Remove the 'Authorize Access' screen from the login flow

[david-martin]

Remove this

The reason I'm asking for this is improve the login flow & user experience for a setup where multiple middleware products are running on an OpenShift cluster.
The goal in this scenario is to have a smooth single signon experience where the user only signs in once e.g. to openshift, and is seamlessly signed into all other products that are pre-installed in the openshift cluster

This Authorize Access screen doesn't make sense in the context of single signon across a number of products from the 1 provider.
It introduces an extra step in the flow, which:

• lengthens the time to get into the console
• makes the user more aware of some single sign in mechanism at play (ideally they don't see it, and have just logged in once for all middleware products, including openshift)
• may even be confused by this message and look for help/support on what it means

It is my understanding the reason for this message popping up is because a ServiceAccount OAuth Client is used to provide openshift identity against EnMasse's keycloak.
One option to avoid this is to use a full OAuth Client that has a grandMethod of auto.
There may be other options

[k-wall]

EnMasse doesn't actually need the user:info at all - we never present the name (or anything else) about the user back to them. So, what we need is a way to suppress the requesting of the permission in the first place. @rgodfrey suggests looking at the "disable user info" option that is available when creating an identity provider.

[k-wall]

From looking at keycloak I see disableUserInfo disallows use the user info endpoint.
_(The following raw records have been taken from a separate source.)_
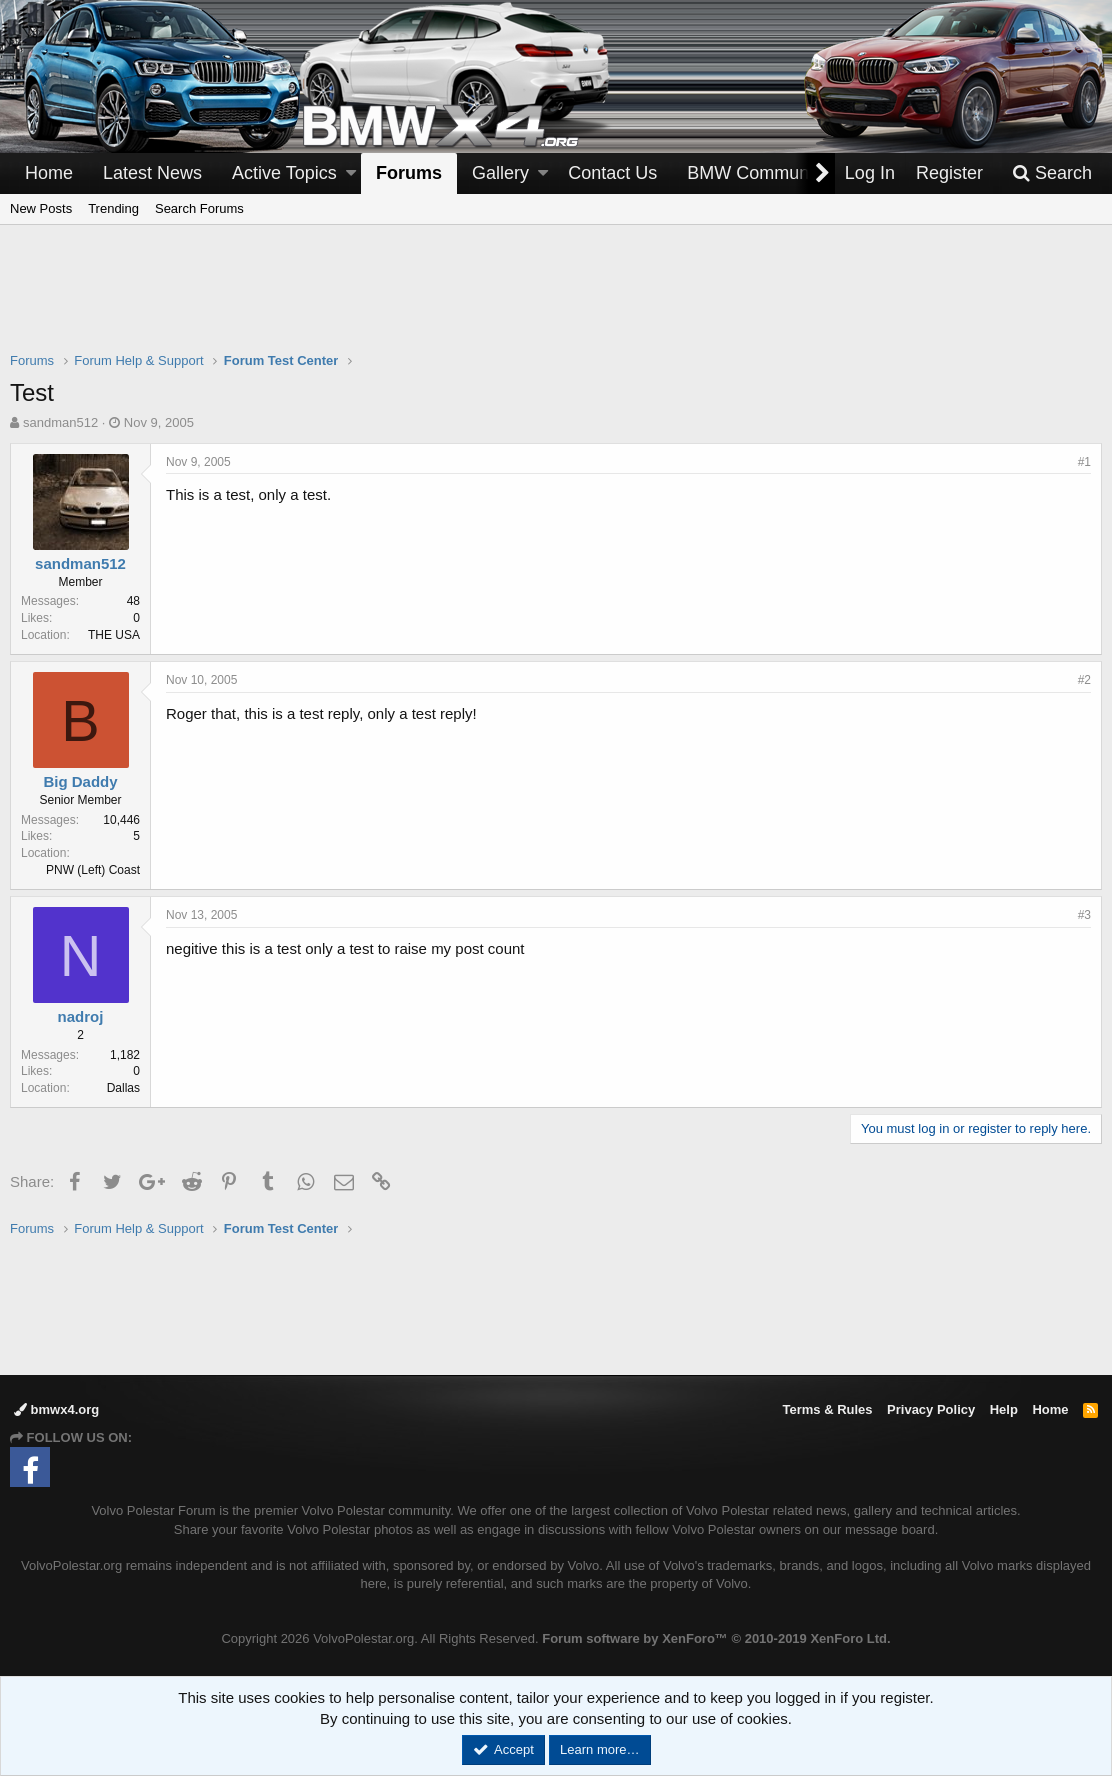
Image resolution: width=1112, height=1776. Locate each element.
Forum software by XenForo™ (716, 1638)
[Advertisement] (556, 301)
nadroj (81, 1016)
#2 (1084, 680)
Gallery (500, 173)
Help (1004, 1409)
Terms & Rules (827, 1409)
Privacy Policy (931, 1409)
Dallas (123, 1088)
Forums (409, 173)
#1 (1084, 462)
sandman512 (60, 422)
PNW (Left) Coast (93, 870)
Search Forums (199, 208)
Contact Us (612, 173)
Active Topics (284, 173)
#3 (1084, 915)
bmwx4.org (56, 1409)
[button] (351, 173)
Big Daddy (80, 781)
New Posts (41, 208)
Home (49, 173)
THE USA (114, 635)
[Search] (1052, 173)
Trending (113, 208)
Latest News (152, 173)
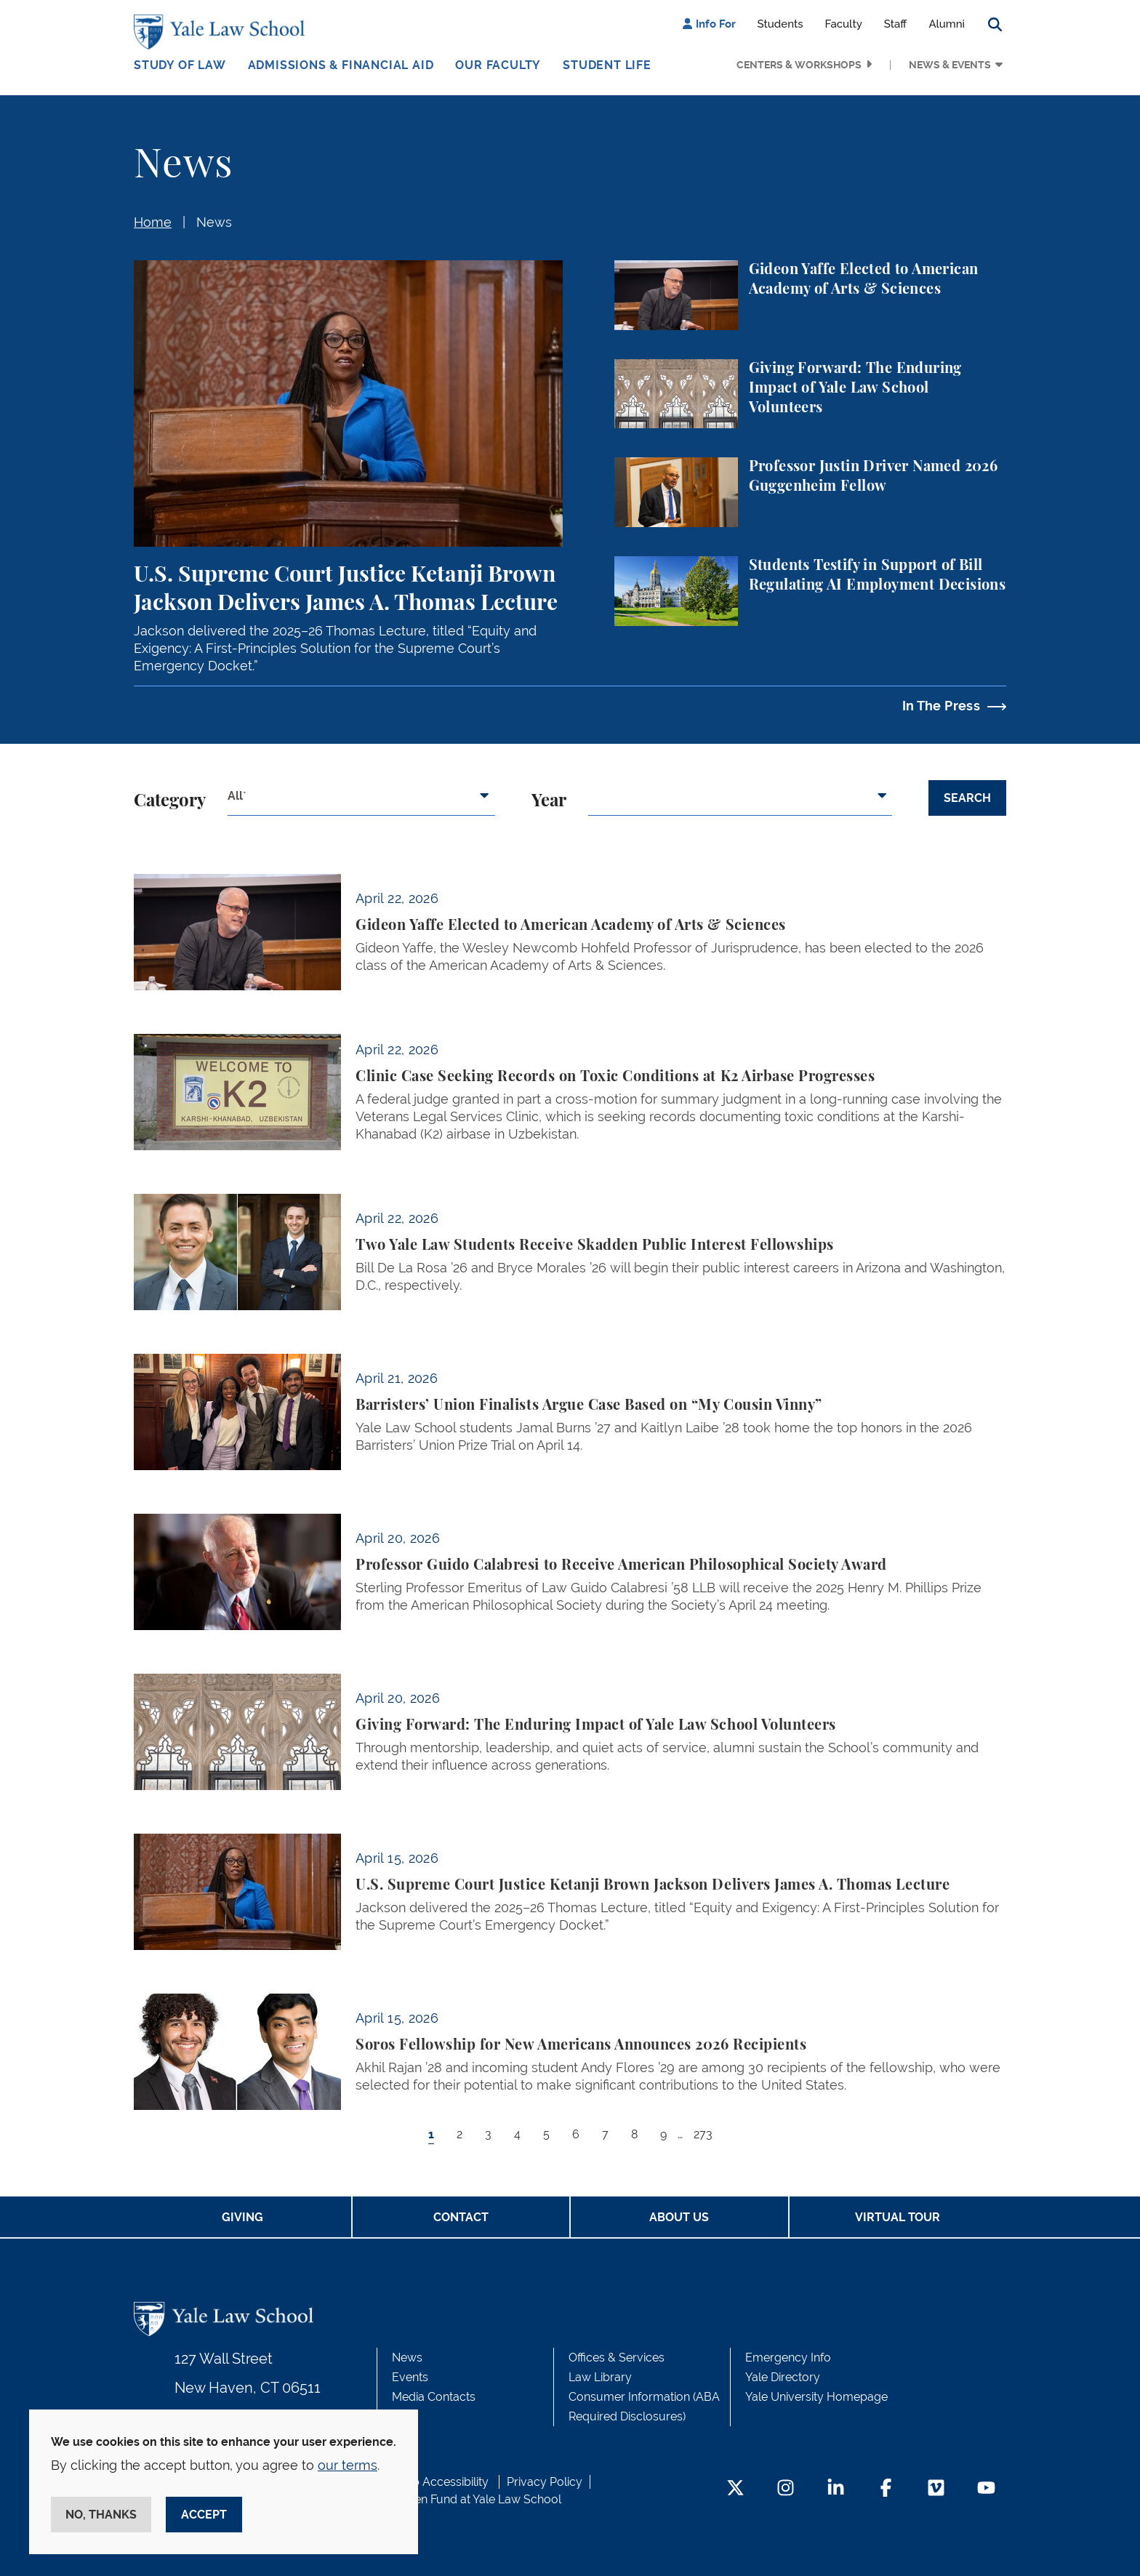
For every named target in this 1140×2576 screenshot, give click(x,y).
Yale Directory (782, 2377)
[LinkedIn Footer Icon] (836, 2489)
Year (548, 801)
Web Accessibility (441, 2482)
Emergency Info (788, 2357)
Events (410, 2377)
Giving (242, 2217)
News (214, 222)
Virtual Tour (897, 2217)
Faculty (843, 24)
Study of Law (180, 65)
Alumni (946, 24)
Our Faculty (498, 65)
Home (153, 222)
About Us (679, 2217)
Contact (461, 2217)
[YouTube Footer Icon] (986, 2489)
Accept (204, 2514)
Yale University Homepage (816, 2397)
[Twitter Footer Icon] (735, 2489)
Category (170, 801)
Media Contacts (433, 2397)
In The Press (941, 705)
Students (780, 24)
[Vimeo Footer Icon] (936, 2489)
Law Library (600, 2377)
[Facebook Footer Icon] (886, 2489)
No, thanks (101, 2514)
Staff (895, 24)
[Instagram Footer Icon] (785, 2489)
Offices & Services (617, 2357)
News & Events (950, 65)
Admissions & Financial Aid (341, 65)
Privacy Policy (544, 2482)
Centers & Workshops (799, 65)
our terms (347, 2465)
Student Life (607, 65)
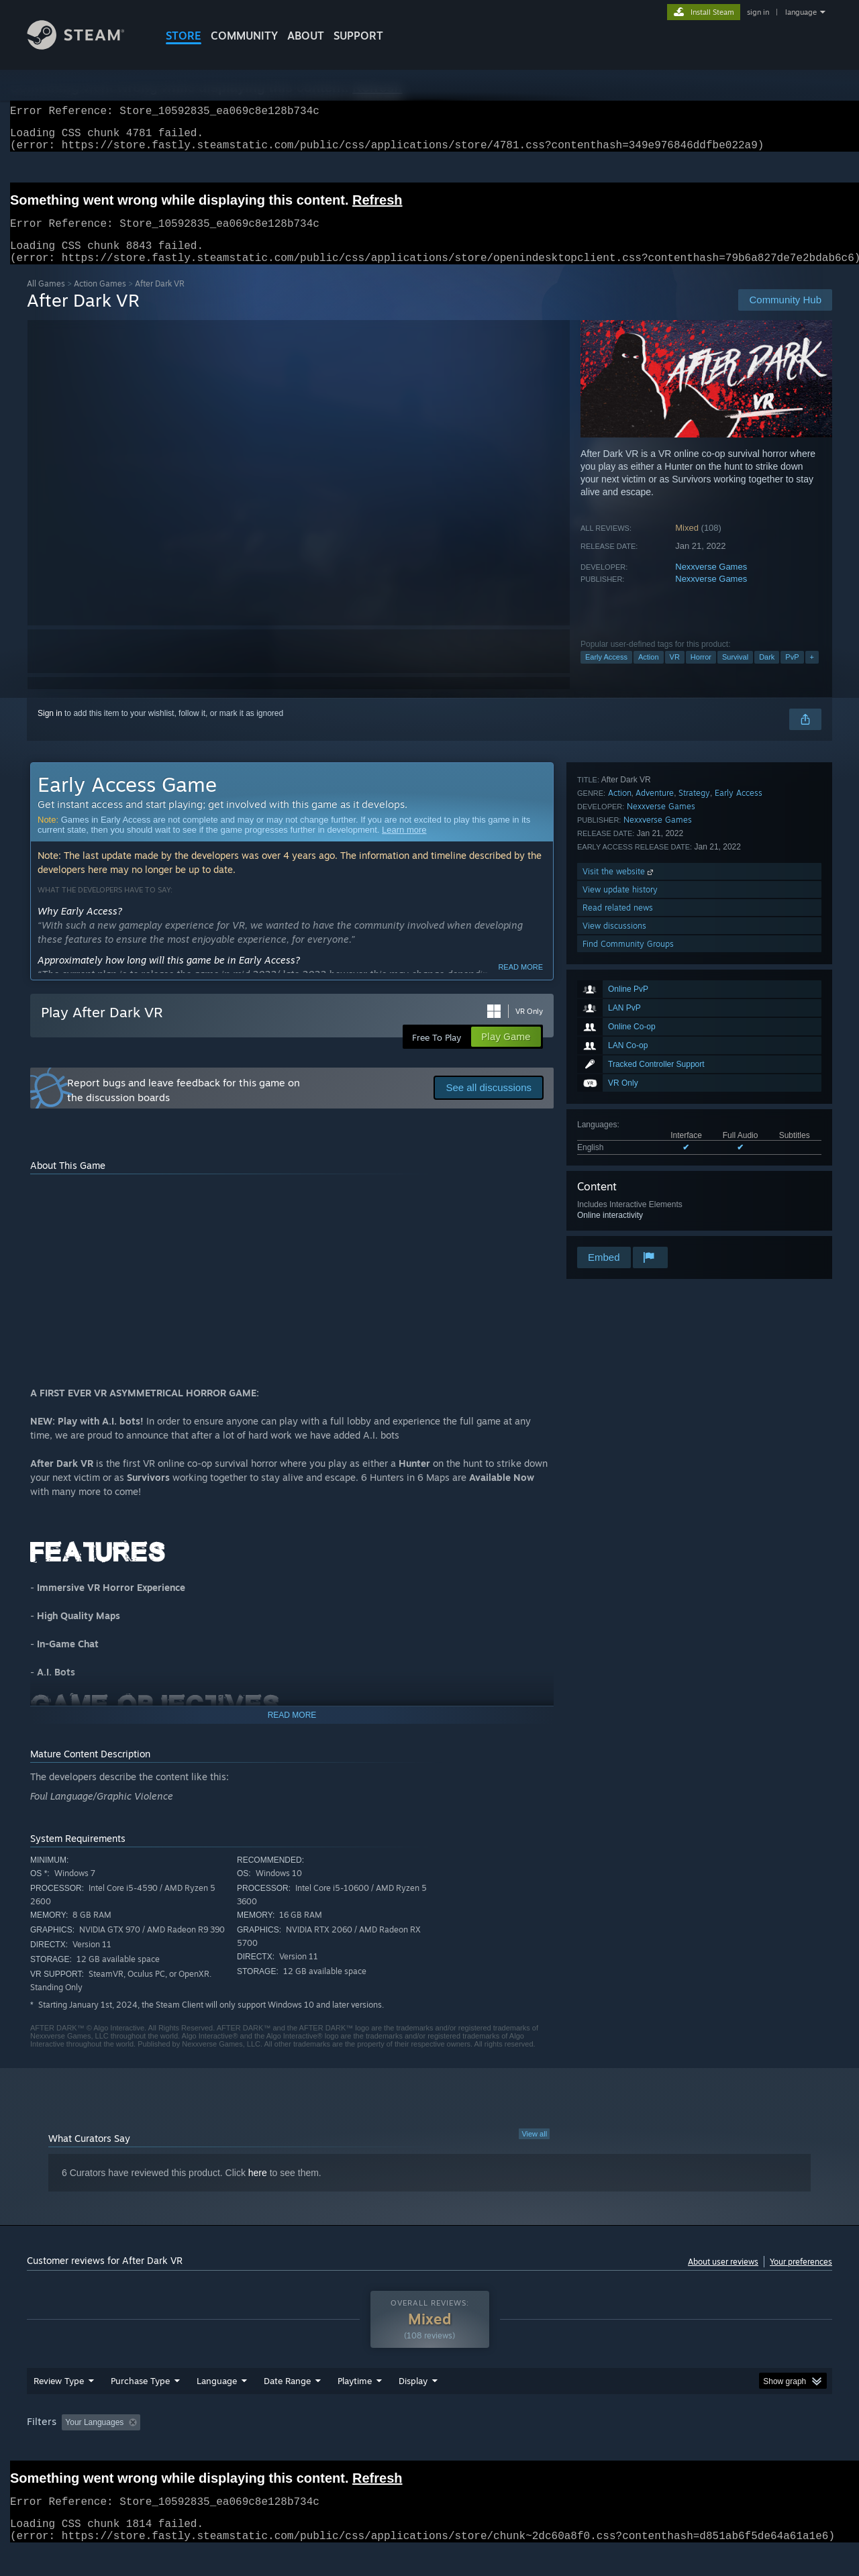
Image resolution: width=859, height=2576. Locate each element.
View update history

I don't think this will help us.

EnMasse doesn't need the information from the user:info scope. The request for this scope is originating from a default (org.keycloak.social.openshift.OpenshiftV3IdentityProvider#DEFAULT_SCOPE) within the openshift provider within keycloak. Unfortunately, the provider does not allow the scope parameter to be omitted from the endpoint request.

The way we can solve this problem is switch from the use of the service account constrained form of OAuth client to a normal oauth client. The full form supports a grantMethod attribute which controls the workflow used when this client requests tokens and has not yet been granted access by the user. It supports an auto grant option which grants the scope without interaction from the user.

I've tested this approach on the command line, switch from the service account to the created one. It confirms that the step from the workflow is removed. Implementing this solution should be a case of refactoring templates/build/enmasse-latest/ansible/roles/standard_authservice_config/tasks/main.yml to create the oauth client (and a secret) rather than use the service account. No changes to keycloak controller required. The tests that interact with the authorise step will need to be changed.